***UPDATE*** Fix is detailed in the VMware KB below.
One of the great things about running the home lab is you get to triage issues just like you would see in production. I came across a new issue for me in the home lab running vSAN 7.0 on top of the latest build of vSphere ESXi 7.0b, build 16324942. This has to do with one of the Skyline health checks for vSAN calle vSAN daemon liveness. In this post, we will take a look at vSphere vSAN daemon liveness check failed with a failure starting the epd process. Let’s dive more into this issue and see the symptoms of the issue.
vSphere vSAN daemon liveness check failed
I came into the lab this morning with a “red bang” on the vSAN cluster. After looking at the Skyline health of the cluster itself, I saw the vSAN daemon check was the culprit.
The VMware KB here describes it this way:
“vSAN daemons may still have issues, but this test does a very basic check to make sure that they are still running. If this reports an error, the state of the CLOMD, EPD, and CMMDSD service(s) is not working as expected and needs to be checked on the relevant ESXi host. A good way to further probe into CLOMD health is to perform a virtual machine creation test (Proactive tests), as this involves object creation that will exercise and test CLOMD thoroughly. For more information about this issue, refer to the following article: vSAN CLOMD daemon may fail when trying to repair objects with 0 byte components (2149968)“
Interestingly for me, this was an issue that was only with the EPD component of the vSAN daemon check.
The other two checks were normal. The check performs checks on the following:
From the KB:
|Data node of stretched cluster||Witness node of stretched cluster||Data node of metadata cluster||Metadata node of metadata cluster|
According to the KB, you can try a few things for troubleshooting purposes including the following:
/etc/init.d/cmmdsd status && /etc/init.d/epd status && /etc/init.d/clomd status If the daemon is not running, try run restart command on the ESXi host: /etc/init.d/cmmdsd restart && /etc/init.d/epd restart && /etc/init.d/clomd restart
For me, I only had an issue with the EPD service. When I run the relevant commands for only that service, I received the following:
As you can see, manually attempting to start the service fails with the error:
- EPD uses a ramdisk for the db file
On the left, I have the server that is “unhealthy” and on the right, I have a server that is “healthy” from the vSAN daemon liveness checks. As you can see, the server on the right, there are two files:
As you can see, the server on the left that is having issues with the liveness checks with the vSAN daemon contains a directory structure. Also, upon looking at my host, I saw what looks to be other issues on the drive such as the productLocker link was dead due to the underlying directory not being available.
So, with a couple of these findings, is it corruption? I am running the ESXi 7.0 hosts booting from USB devices.
One weird thing, in Googling the error, I have turned up a couple of other posts related to vSAN 7.0 with ESXi 7.0b hosts. Take a look at those posts here:
As of today, I have not resolved the issue. However, definitely seeing some weird layout on my USB boot disk for sure. It makes me wonder however with others seeing the exact same error if this is a bug with 7.0b.
Another interesting note to make about this error, it does not prevent the vSAN host from running VMs. As soon as I brought this host up from multiple reboots troubleshooting the issue, each time, DRS was able to successfully place virtual machines on the server as you can see below. For now, I am going to leave the host in play to continue to tinker with the issue for a possible workaround.
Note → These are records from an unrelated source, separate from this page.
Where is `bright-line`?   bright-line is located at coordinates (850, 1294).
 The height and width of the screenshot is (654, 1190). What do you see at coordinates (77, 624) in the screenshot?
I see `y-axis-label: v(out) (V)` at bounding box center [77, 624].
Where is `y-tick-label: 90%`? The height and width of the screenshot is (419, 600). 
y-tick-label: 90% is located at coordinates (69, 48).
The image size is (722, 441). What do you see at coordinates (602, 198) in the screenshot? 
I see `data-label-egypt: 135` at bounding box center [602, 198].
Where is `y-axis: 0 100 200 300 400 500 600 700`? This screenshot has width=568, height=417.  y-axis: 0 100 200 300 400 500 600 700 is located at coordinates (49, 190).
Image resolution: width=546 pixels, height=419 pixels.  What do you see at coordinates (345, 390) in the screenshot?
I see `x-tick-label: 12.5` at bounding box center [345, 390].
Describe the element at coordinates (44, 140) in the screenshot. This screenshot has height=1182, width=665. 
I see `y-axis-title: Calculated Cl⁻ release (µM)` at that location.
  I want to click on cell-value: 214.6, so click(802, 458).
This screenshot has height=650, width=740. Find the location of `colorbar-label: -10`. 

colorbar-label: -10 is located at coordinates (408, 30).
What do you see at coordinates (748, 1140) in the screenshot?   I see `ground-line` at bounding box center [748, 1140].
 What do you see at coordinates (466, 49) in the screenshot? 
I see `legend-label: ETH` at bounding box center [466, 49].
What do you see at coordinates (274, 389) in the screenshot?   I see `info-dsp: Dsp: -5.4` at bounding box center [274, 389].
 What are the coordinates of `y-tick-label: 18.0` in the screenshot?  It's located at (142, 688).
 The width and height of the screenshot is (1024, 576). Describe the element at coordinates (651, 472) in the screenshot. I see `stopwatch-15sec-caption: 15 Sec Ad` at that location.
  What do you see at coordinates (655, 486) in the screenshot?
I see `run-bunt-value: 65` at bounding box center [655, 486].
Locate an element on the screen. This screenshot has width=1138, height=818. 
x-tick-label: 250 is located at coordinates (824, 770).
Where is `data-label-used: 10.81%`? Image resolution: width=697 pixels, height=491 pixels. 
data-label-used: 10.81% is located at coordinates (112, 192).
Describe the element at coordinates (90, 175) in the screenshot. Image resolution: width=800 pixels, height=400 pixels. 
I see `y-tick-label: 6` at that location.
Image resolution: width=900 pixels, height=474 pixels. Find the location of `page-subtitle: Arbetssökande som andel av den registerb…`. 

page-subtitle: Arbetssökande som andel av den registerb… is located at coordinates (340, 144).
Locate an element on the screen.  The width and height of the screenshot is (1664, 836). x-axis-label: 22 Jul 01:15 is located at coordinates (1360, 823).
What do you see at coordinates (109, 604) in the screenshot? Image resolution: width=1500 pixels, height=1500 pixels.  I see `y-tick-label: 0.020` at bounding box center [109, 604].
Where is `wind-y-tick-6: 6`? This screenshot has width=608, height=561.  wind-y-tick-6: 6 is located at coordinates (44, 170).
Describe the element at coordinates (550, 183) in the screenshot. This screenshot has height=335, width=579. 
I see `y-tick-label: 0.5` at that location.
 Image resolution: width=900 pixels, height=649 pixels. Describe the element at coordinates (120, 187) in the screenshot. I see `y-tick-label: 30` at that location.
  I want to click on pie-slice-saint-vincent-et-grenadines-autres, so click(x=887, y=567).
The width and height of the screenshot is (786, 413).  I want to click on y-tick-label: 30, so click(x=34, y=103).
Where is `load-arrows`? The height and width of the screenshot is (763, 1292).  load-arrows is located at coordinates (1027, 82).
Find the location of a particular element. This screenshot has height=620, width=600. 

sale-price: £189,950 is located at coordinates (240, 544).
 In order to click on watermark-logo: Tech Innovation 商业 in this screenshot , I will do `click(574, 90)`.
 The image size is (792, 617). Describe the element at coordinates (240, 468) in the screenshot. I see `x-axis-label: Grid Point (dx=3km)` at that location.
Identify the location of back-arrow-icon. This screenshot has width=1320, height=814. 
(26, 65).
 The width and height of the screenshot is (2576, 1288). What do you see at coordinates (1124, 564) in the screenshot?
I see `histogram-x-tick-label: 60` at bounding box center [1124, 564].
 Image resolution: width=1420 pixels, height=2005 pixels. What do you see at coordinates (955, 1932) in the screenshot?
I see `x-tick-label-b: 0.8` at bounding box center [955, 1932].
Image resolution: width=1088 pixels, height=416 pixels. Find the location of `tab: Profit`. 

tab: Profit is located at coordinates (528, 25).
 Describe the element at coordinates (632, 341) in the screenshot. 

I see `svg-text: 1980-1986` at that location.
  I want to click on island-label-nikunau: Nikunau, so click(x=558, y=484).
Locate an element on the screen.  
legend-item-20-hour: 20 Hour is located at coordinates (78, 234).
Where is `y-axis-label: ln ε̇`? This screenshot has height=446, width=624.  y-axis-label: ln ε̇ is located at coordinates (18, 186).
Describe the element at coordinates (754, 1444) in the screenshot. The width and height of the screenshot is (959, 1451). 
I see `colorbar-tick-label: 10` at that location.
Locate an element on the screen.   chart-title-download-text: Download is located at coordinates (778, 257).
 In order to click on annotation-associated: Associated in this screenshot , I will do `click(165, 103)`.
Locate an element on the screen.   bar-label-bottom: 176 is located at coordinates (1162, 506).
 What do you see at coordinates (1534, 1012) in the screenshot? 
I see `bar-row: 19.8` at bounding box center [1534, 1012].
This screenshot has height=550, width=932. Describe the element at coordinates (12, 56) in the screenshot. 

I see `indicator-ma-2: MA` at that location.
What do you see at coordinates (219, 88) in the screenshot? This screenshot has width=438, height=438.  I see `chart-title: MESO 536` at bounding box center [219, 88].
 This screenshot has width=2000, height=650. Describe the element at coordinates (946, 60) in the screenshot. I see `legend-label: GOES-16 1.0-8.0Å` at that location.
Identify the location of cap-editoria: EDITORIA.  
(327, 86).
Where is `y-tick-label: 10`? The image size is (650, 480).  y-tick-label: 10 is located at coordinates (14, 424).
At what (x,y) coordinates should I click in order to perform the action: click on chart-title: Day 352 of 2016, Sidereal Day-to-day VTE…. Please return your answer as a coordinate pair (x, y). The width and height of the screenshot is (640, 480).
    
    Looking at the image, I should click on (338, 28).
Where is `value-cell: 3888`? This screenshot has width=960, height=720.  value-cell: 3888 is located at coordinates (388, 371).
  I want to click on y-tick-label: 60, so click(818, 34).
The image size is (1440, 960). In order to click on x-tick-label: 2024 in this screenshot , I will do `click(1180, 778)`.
Please make a comment if you have ran into this issue with vSAN 7.0 and the vSAN daemon liveness check error.
VMware KB detailing the fix
A new VMware KB article entitled Bootbank loads in /tmp/ after reboot of ESXi 7.0 Update 1 host (2149444) has been posted which addresses the issue. This appears to be a timing issue with the boot of ESXi.
The storage-path-claim service claims the storage device ESXi is installed on during startup. This causes the bootbank/altbootbank image to become unavailable and the ESXi host reverts to ramdisk.
The vSAN Daemon Liveness Check Failed error with vSAN 7 in my case was due to the EPD service failing with a ramdisk for the db file error message. I am still attempting to narrow this down to corruption on the boot disk or perhaps a bug with the 7.0b release due to finding two other cases of this being posted out in the community forum as well as blog posts. Let me know if you guys see this.